Non, voilà une culpabilisation bien mal placée. Il n’existe aucune anorexie, aucun désir de se nuire. Les médicaments sont rejetés parce qu’inutiles. Ces femmes évitent même un simple piercing.
Le migraineux se suicide parfois… surtout après la lecture d’un article de ce blog 🙂 La fibromyalgique, malgré toutes ses douleurs, jamais.
La maladie est provoquée au contraire par une tentative d’adaptation, assez désespérée, à des ordres contradictoires : La société prétend se charger du bonheur de toutes, et demande simultanément aux femmes d’acquérir en elles-mêmes une responsabilité identique aux hommes.

La fibromyalgie, peut-on dire, est un effet indésirable de l’émancipation féminine.
Hein ???

Quand la vague féministe a pris de l’ampleur, beaucoup d’hommes y ont adhéré non pas par conviction philosophique, mais pour dire à leur épouse de se mettre à chercher un boulot.

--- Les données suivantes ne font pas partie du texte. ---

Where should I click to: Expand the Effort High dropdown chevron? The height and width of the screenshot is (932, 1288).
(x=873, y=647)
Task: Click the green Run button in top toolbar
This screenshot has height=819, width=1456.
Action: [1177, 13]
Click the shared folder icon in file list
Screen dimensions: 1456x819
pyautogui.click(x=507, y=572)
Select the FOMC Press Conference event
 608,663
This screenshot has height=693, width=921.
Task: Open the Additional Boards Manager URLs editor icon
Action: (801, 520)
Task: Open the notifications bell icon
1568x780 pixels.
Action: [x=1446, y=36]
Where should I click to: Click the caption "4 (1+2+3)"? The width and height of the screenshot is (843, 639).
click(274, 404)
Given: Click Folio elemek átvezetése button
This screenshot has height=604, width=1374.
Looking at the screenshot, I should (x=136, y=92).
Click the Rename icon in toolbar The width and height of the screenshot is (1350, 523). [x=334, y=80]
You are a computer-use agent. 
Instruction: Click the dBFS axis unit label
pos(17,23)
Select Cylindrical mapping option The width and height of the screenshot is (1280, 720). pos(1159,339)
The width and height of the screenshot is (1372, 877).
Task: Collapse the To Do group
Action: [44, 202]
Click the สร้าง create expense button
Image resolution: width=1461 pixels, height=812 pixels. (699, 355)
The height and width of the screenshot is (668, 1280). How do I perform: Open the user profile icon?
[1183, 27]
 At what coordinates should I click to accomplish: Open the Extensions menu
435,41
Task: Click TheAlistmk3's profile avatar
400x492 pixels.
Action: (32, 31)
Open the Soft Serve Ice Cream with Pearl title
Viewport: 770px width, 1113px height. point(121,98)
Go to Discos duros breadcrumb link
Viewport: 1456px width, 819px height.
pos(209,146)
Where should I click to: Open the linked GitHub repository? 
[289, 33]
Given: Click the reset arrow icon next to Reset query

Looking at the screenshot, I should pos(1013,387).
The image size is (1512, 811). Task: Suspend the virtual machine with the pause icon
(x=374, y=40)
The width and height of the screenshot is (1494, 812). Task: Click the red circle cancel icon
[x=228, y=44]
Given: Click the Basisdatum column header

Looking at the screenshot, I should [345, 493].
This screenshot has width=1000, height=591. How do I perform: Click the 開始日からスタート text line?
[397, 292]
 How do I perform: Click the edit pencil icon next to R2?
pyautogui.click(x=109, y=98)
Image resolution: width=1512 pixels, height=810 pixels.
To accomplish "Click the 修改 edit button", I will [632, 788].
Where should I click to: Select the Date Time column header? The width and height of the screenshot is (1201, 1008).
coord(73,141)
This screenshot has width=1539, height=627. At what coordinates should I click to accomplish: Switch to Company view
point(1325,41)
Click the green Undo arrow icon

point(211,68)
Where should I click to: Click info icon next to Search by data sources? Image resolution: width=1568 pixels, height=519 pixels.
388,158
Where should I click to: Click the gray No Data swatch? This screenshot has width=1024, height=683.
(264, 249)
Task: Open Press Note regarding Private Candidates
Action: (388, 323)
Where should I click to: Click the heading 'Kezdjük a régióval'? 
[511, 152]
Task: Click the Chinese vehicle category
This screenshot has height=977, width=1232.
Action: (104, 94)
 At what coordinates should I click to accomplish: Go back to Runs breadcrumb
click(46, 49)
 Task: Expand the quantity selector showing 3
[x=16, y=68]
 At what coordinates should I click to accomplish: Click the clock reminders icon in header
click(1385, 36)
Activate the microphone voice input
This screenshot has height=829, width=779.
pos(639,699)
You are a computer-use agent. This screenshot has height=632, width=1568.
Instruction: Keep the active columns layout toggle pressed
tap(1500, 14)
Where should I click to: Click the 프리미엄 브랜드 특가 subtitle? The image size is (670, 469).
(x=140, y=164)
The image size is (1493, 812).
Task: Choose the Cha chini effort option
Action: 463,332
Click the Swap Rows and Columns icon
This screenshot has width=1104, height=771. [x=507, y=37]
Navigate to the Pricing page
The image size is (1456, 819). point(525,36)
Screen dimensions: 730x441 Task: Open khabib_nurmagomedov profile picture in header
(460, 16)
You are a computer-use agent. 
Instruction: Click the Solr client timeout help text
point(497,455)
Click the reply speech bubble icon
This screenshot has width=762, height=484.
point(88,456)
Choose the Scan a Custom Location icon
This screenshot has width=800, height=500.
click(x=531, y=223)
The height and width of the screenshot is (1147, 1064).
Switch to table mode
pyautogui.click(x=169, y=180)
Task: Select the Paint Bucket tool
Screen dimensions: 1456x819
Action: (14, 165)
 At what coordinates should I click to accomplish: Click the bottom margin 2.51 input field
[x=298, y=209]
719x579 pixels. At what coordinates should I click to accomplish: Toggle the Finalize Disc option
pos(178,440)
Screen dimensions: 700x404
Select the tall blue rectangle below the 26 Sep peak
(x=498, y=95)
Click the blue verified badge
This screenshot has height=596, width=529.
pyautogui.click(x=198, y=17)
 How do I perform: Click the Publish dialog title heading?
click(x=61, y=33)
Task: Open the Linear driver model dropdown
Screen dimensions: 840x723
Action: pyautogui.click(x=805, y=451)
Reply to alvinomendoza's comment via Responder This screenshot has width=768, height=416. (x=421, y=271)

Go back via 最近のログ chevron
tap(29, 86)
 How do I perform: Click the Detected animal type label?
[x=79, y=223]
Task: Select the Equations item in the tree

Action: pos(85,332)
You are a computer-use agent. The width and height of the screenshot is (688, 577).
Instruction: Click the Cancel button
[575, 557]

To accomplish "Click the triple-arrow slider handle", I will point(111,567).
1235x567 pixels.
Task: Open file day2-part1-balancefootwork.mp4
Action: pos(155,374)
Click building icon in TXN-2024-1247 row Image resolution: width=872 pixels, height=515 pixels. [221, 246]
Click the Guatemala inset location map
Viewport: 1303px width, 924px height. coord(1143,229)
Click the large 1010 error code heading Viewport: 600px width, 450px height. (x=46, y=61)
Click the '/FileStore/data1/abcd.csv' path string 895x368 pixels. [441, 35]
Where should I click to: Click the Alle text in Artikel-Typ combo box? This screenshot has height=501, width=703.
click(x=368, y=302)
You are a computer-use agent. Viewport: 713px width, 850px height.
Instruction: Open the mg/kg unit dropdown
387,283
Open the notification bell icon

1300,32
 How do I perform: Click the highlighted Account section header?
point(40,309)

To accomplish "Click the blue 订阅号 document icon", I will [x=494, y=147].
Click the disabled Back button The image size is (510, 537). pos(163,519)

Dans nombre d’affaires malheureuses, certains en ont profité pour larguer la compagne vieillissante et séduire une plus jeune, se déculpabilisant au prétexte que les femmes sont à présent indépendantes. Pas toutes de la même façon, surtout dans une société dont de nombreux secteurs restent fortement machistes…

Une interlocutrice a remarqué que si les abus sexuels ont une responsabilité dans la fibromyalgie, comment se fait-il qu’elle soit d’apparition récente ? Ces abus semblent d’autant plus courants que l’on remonte l’histoire humaine. Pourquoi, alors, la fibromyalgie n’est-elle pas une maladie préhistorique ?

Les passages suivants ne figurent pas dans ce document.